**ASSIGNMENT**:
Transcribe only the lines in the data below falling between the line with "Screen dimensions: 772x578" and the line with "Given: Click the Azure Arc icon in title bar", including those two lines, and leave out any picture.

Extracted data entries
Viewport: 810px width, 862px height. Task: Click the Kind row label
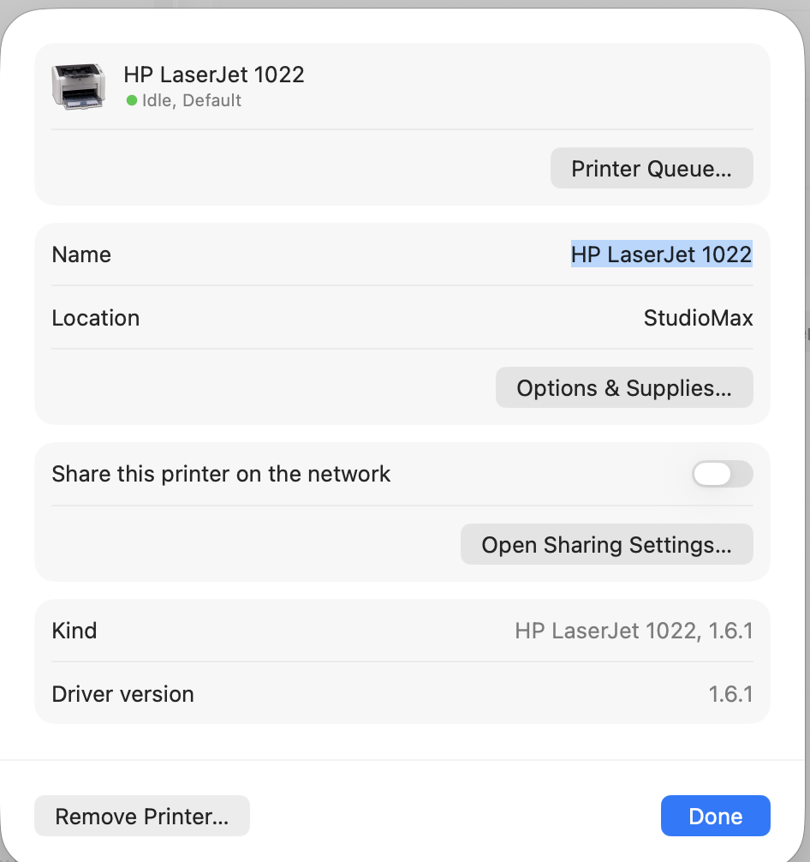coord(74,631)
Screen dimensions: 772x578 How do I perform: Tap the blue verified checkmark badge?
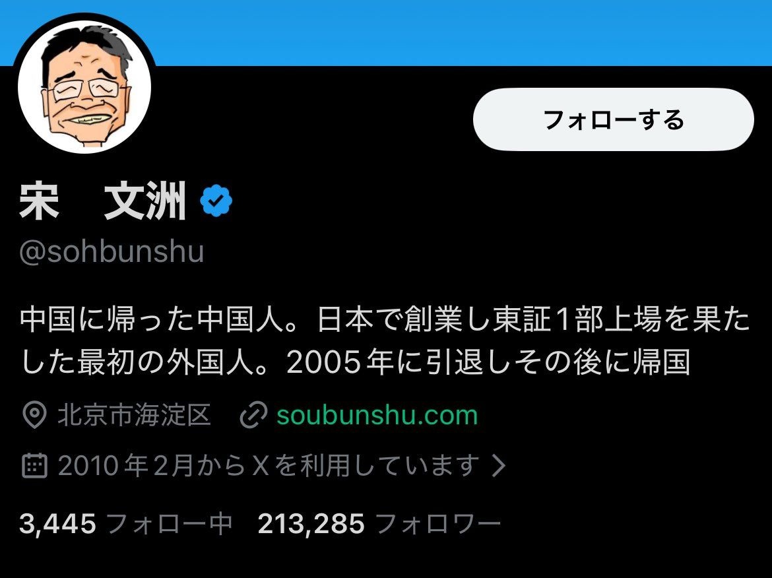tap(216, 201)
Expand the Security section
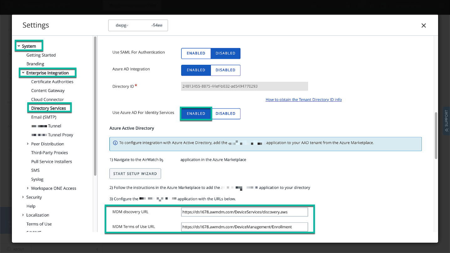The width and height of the screenshot is (450, 253). (x=23, y=197)
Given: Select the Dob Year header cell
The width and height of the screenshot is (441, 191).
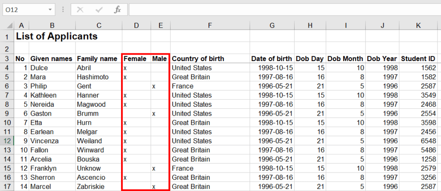Looking at the screenshot, I should click(x=382, y=59).
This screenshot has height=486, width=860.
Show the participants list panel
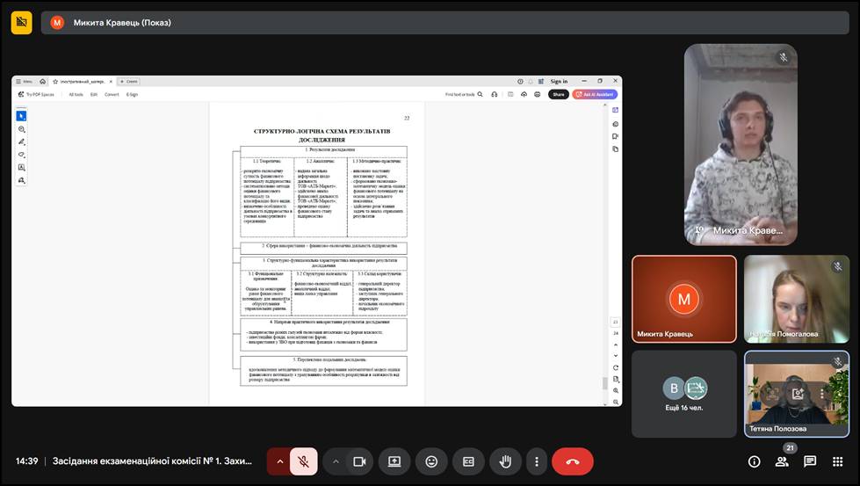[x=782, y=461]
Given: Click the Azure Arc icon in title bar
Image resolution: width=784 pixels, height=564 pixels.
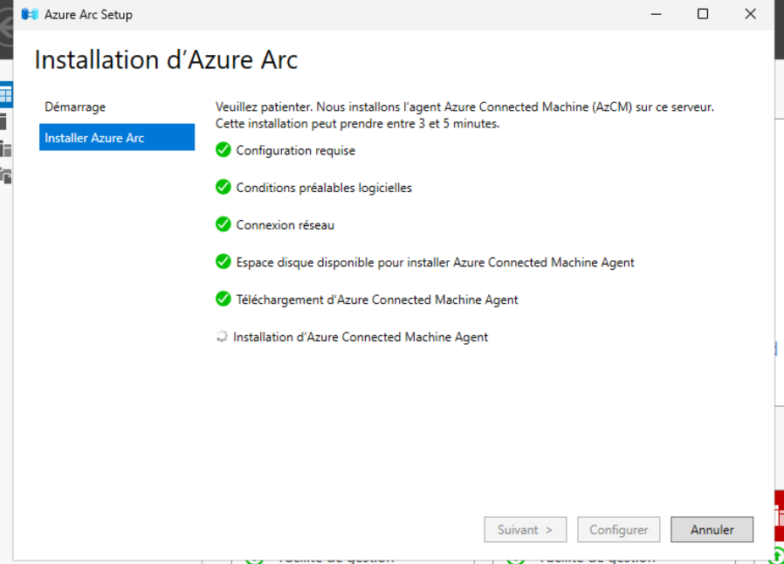Looking at the screenshot, I should [x=30, y=15].

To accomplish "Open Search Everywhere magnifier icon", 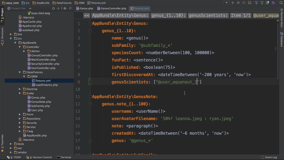I will click(281, 3).
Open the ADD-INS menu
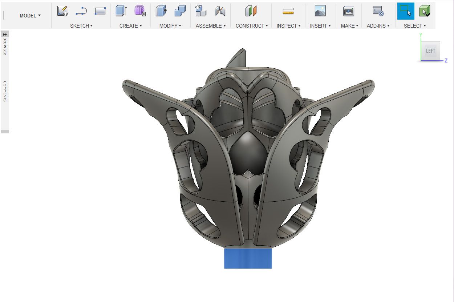The width and height of the screenshot is (454, 302). (378, 26)
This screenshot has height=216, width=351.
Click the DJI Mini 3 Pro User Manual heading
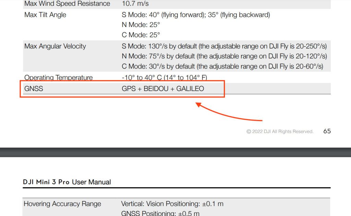(x=66, y=182)
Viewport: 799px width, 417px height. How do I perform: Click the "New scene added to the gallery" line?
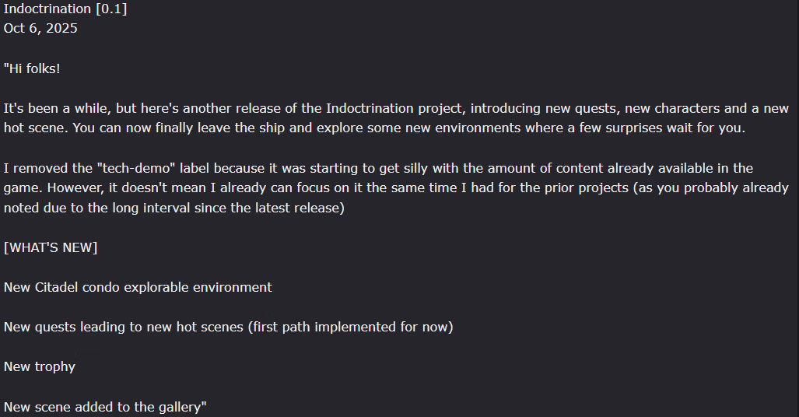105,407
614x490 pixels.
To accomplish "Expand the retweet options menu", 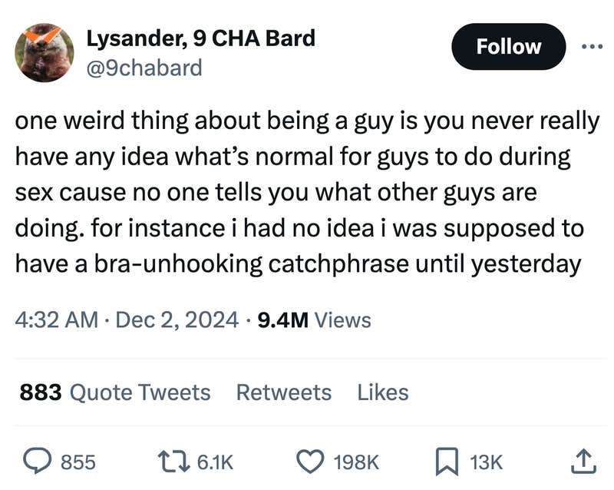I will click(x=173, y=462).
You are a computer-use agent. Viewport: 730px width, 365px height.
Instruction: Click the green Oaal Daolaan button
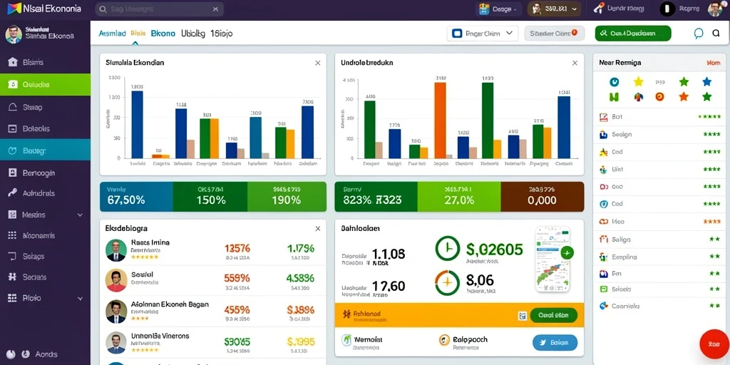tap(633, 34)
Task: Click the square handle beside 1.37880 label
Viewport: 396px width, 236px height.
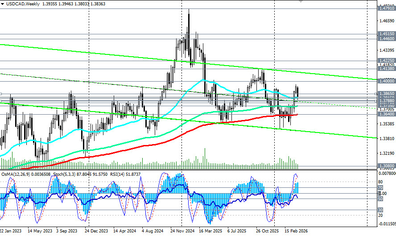Action: [x=376, y=101]
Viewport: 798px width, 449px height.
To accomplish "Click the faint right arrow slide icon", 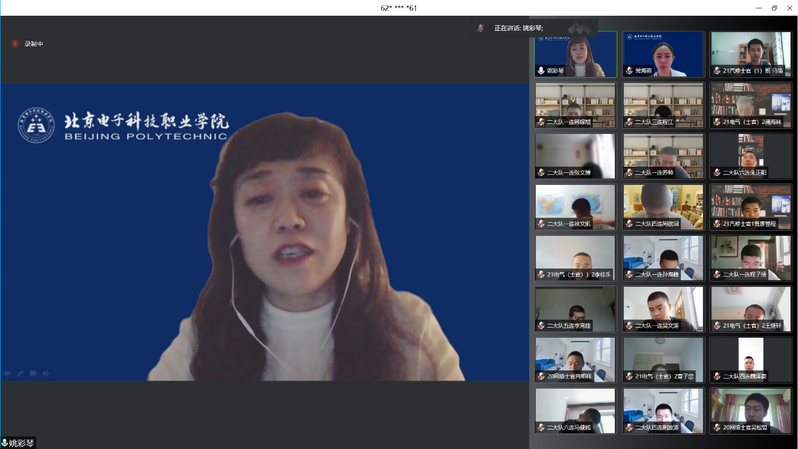I will (46, 374).
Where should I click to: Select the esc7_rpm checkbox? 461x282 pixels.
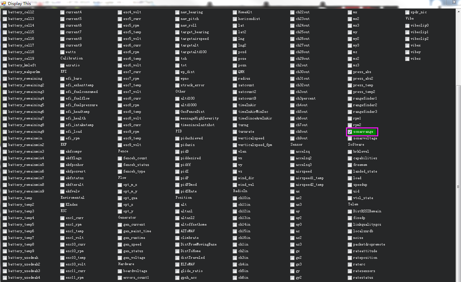[x=120, y=79]
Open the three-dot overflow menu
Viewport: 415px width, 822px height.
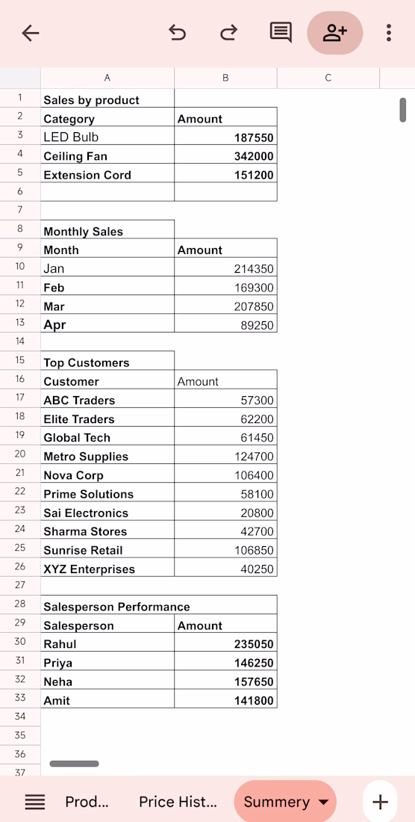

**WRITTEN RESPONSE**:
Screen dimensions: 772x578 How do I perform: Tap the blue verified checkmark badge?
tap(216, 201)
Expand the Security section
The width and height of the screenshot is (450, 253). (x=23, y=197)
Given: Select the Dob Year header cell
The width and height of the screenshot is (441, 191).
Looking at the screenshot, I should click(x=382, y=59).
This screenshot has height=486, width=860.
Show the participants list panel
[x=782, y=461]
Given: Click the Azure Arc icon in title bar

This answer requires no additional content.